# What is expected:
Your answer must be an exact copy of the records below, minus any images.

■ ■ ■ ■ ■

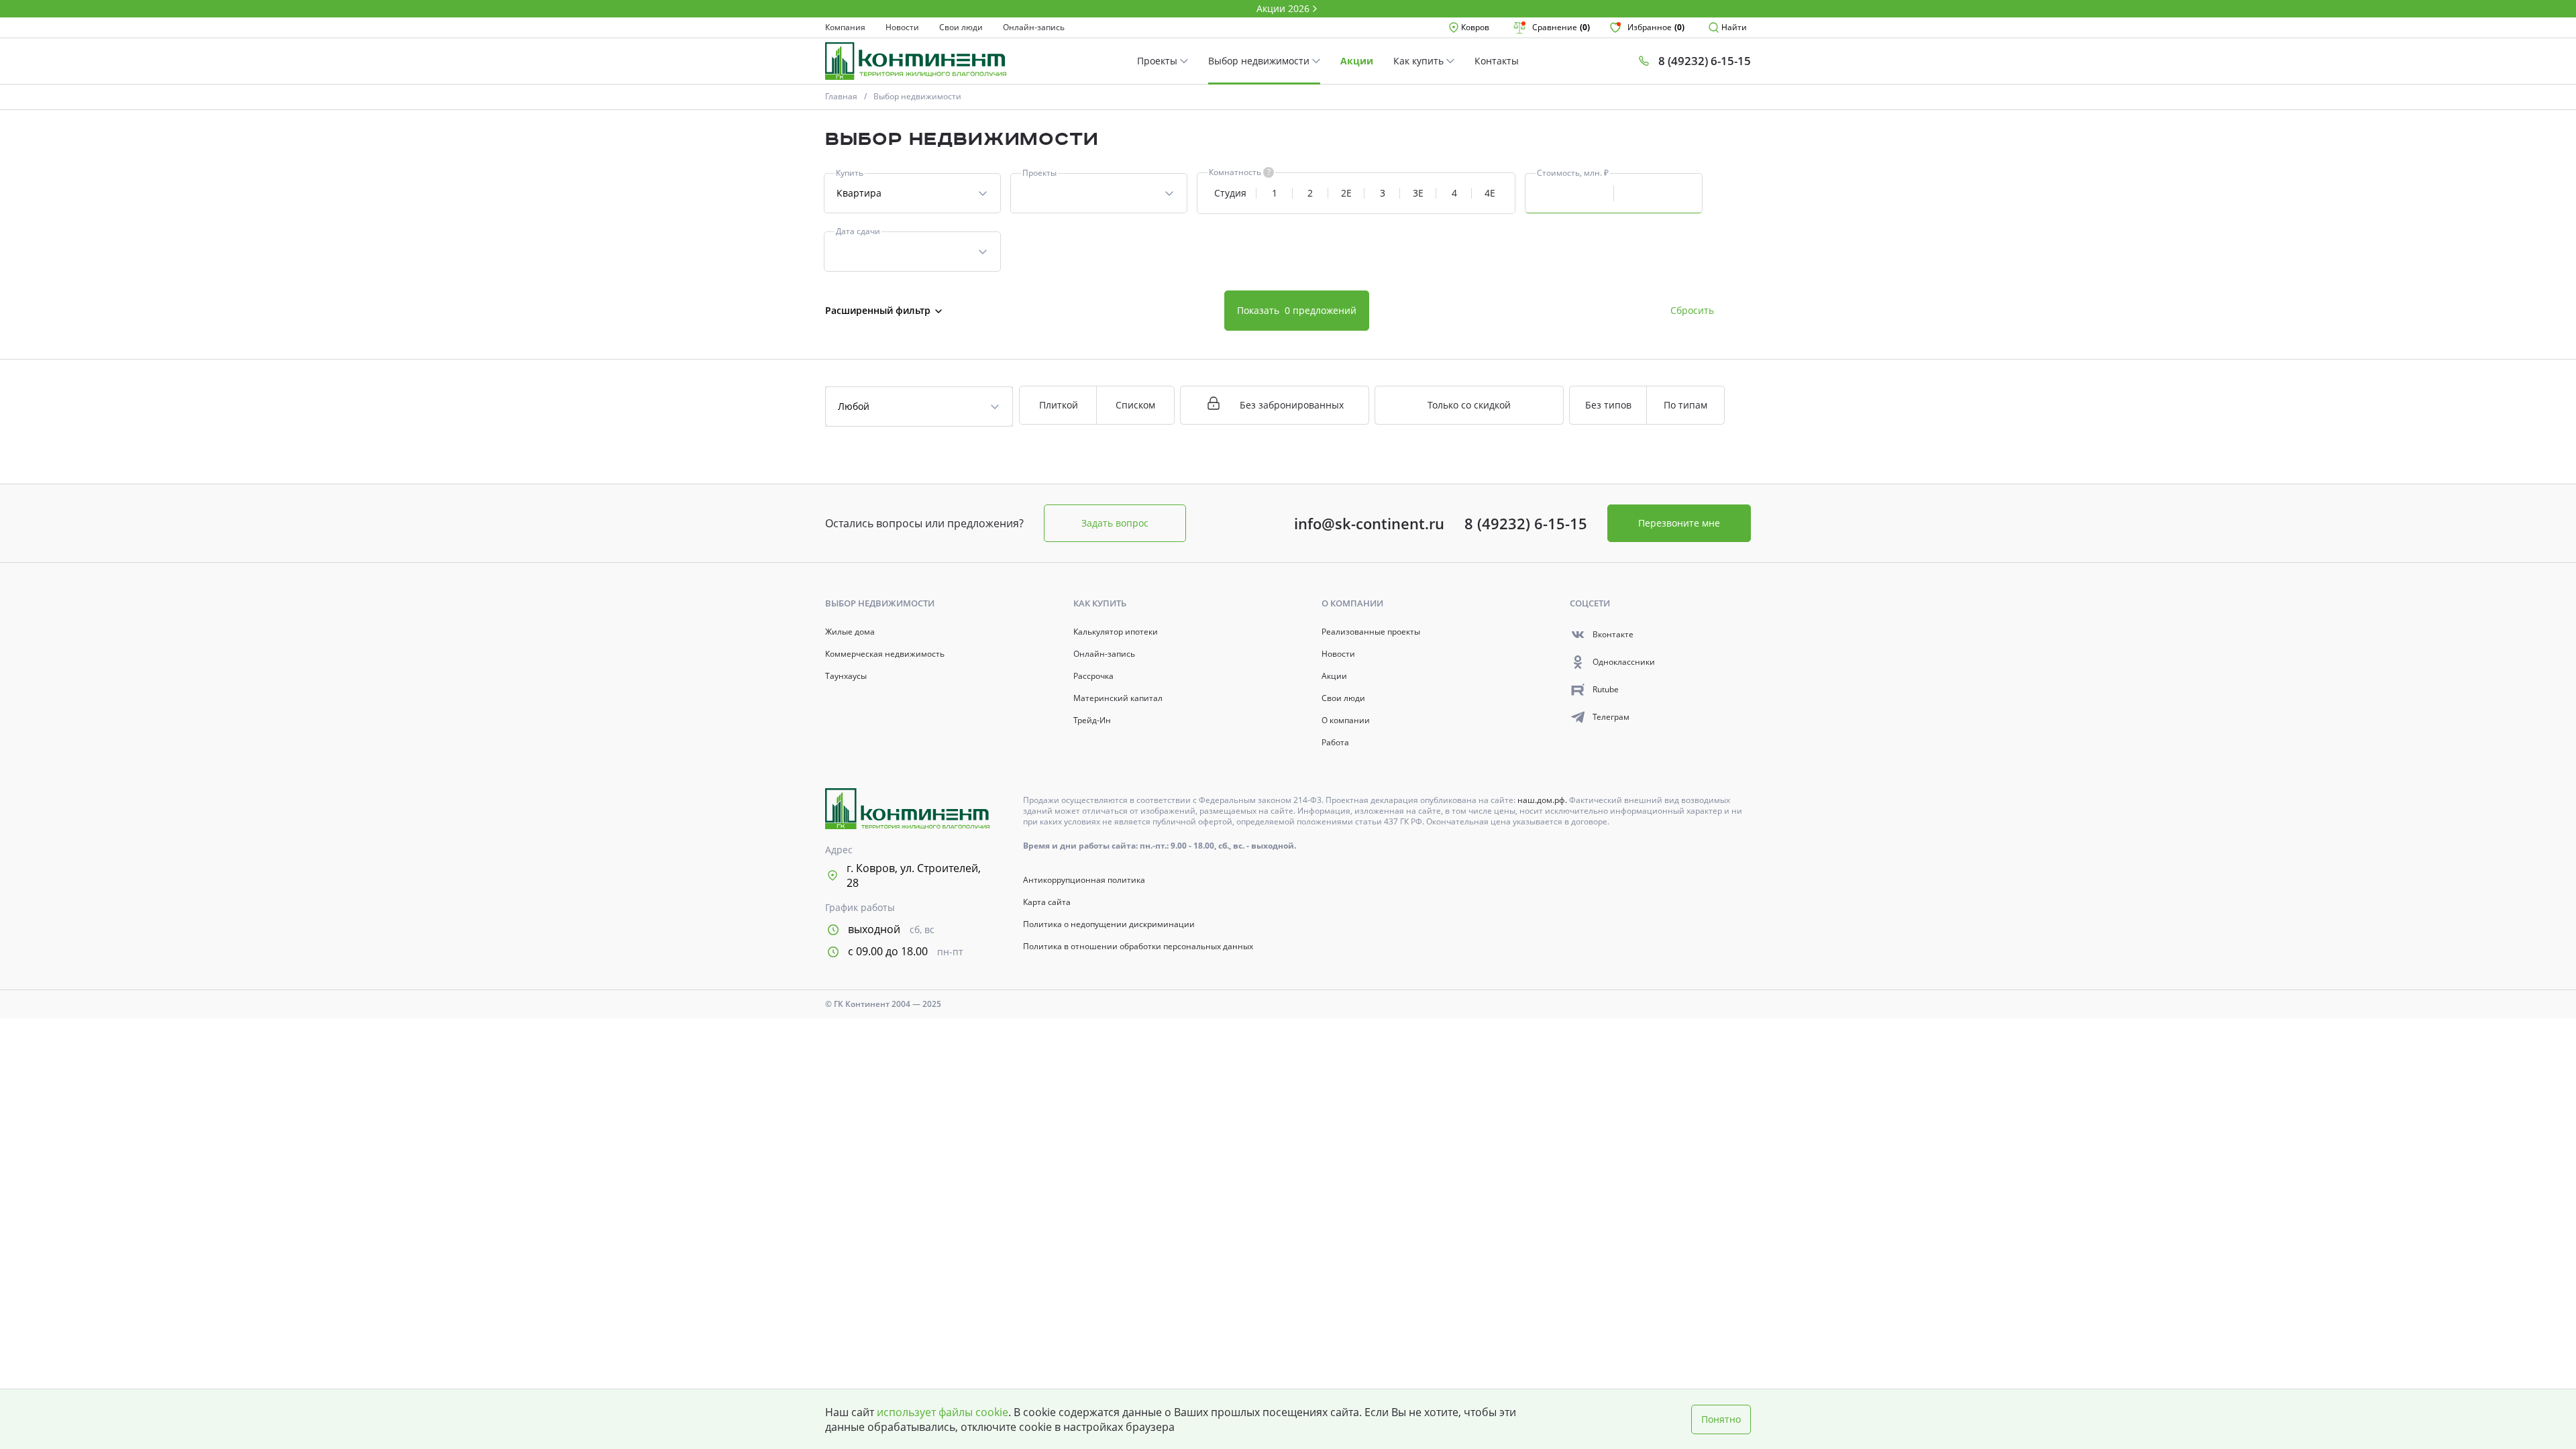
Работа (1335, 742)
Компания (845, 27)
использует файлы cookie (942, 1412)
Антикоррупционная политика (1084, 880)
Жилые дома (850, 632)
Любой (853, 406)
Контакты (1496, 60)
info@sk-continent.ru (1369, 523)
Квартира (859, 192)
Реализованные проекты (1371, 632)
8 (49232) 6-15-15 (1525, 523)
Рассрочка (1093, 676)
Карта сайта (1047, 902)
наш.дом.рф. (1543, 800)
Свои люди (961, 27)
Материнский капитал (1118, 698)
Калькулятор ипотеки (1115, 632)
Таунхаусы (846, 676)
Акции (1356, 60)
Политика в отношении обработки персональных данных (1138, 946)
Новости (902, 27)
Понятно (1721, 1419)
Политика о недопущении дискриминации (1109, 924)
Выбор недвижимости (1260, 60)
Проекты (1158, 60)
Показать (1296, 310)
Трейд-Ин (1092, 720)
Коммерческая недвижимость (885, 654)
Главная (841, 96)
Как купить (1419, 60)
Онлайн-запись (1034, 27)
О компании (1346, 720)
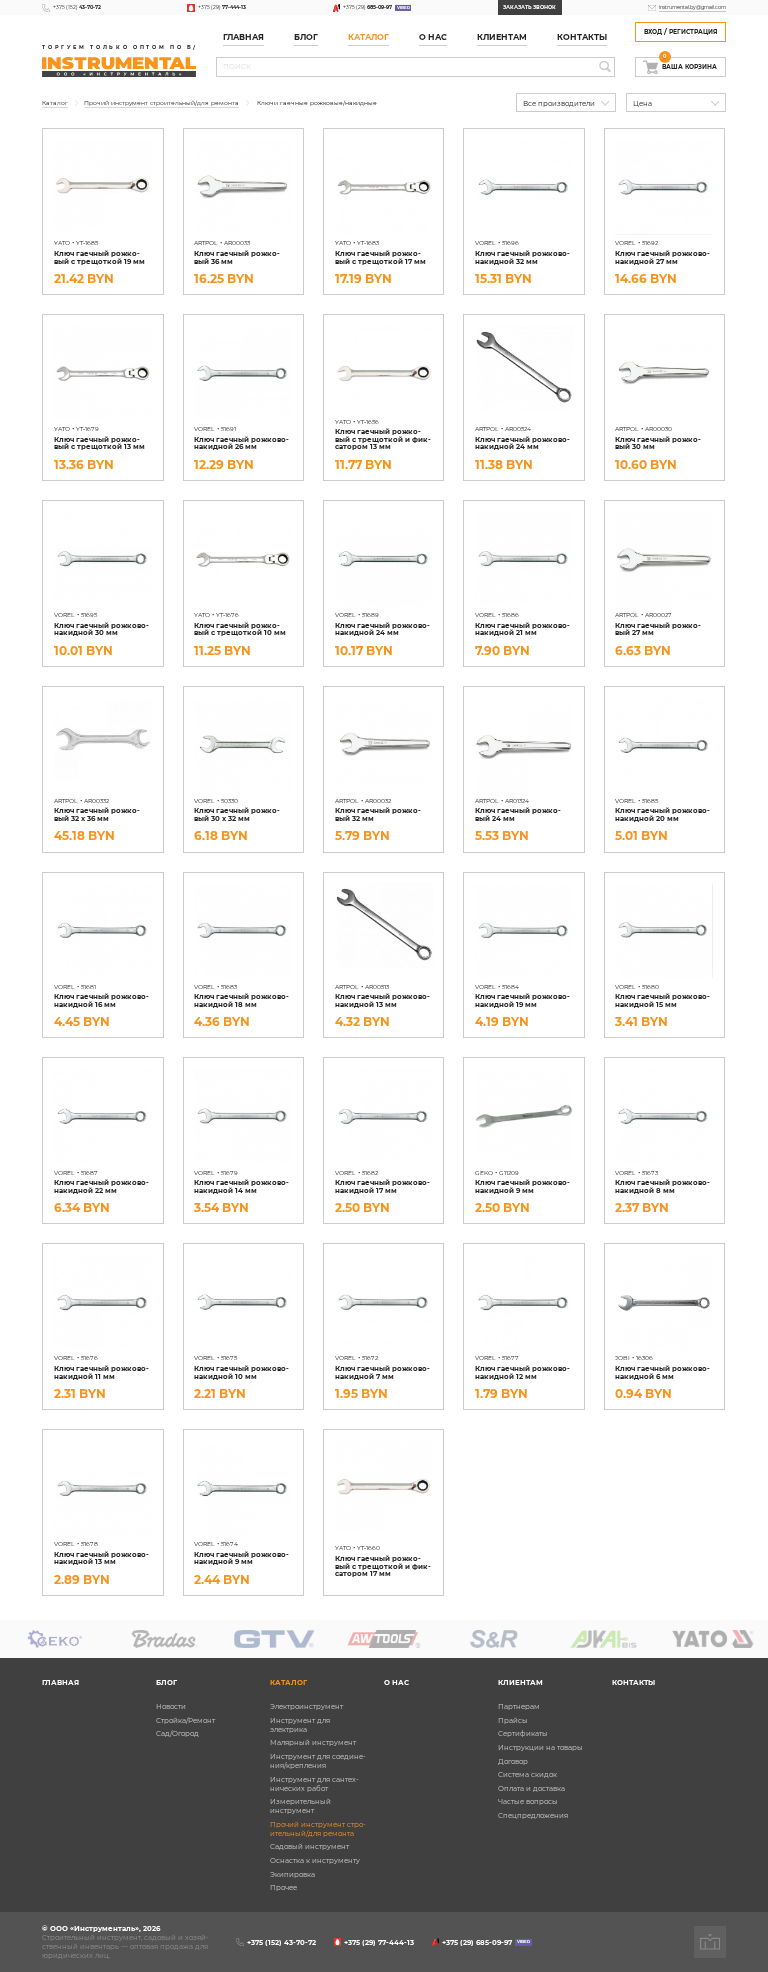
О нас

■ ■ ■ ■ ■

# Solution to this exercise:
Работа (1335, 742)
Компания (845, 27)
использует файлы cookie (942, 1412)
Антикоррупционная политика (1084, 880)
Жилые дома (850, 632)
Любой (853, 406)
Контакты (1496, 60)
info@sk-continent.ru (1369, 523)
Квартира (859, 192)
Реализованные проекты (1371, 632)
8 (49232) 6-15-15 (1525, 523)
Рассрочка (1093, 676)
Карта сайта (1047, 902)
наш.дом.рф. (1543, 800)
Свои люди (961, 27)
Материнский капитал (1118, 698)
Калькулятор ипотеки (1115, 632)
Таунхаусы (846, 676)
Акции (1356, 60)
Политика в отношении обработки персональных данных (1138, 946)
Новости (902, 27)
Понятно (1721, 1419)
Политика о недопущении дискриминации (1109, 924)
Выбор недвижимости (1260, 60)
Проекты (1158, 60)
Показать (1296, 310)
Трейд-Ин (1092, 720)
Коммерческая недвижимость (885, 654)
Главная (841, 96)
Как купить (1419, 60)
Онлайн-запись (1034, 27)
О компании (1346, 720)
О нас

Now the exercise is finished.